Other internet companies in Uzbekistan blame the blocking of sites on Uznet, which is owned by the state provider Uzbektelecom and through which all other internet service providers (ISPs) in Uzbekistan have to connect to the internet. "We don't block any websites," a member of the technical department of the Tashkent-based ISP Sarkor-Telecom told Forum 18 on 9 April. "It's all done by Uznet. These sites are blocked for what they say are security reasons. Many political and religious sites are blocked - no-one can say how many."

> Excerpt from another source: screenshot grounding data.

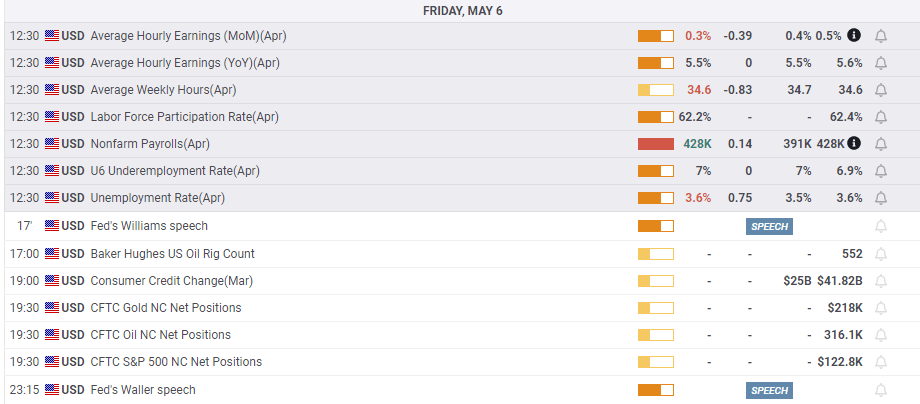The height and width of the screenshot is (404, 920).
Task: Click info icon in Average Hourly Earnings (MoM) row
Action: point(854,35)
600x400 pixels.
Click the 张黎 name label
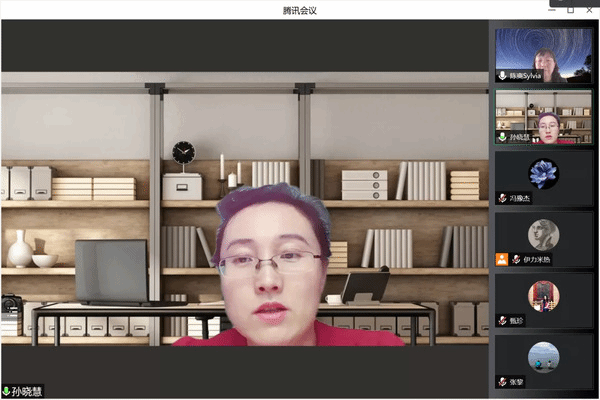pyautogui.click(x=516, y=381)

However, the technical department at Uznet insisted that sites are already blocked before it has access to international connections. "We don't block websites – this is done by the NSS secret police. The NSS open the connections for us – they have all the equipment there," one Uznet employee told Forum 18 from Tashkent on 9 April. "You'd better ask them. We provide a reliable service allowing access to all sites that we have access to."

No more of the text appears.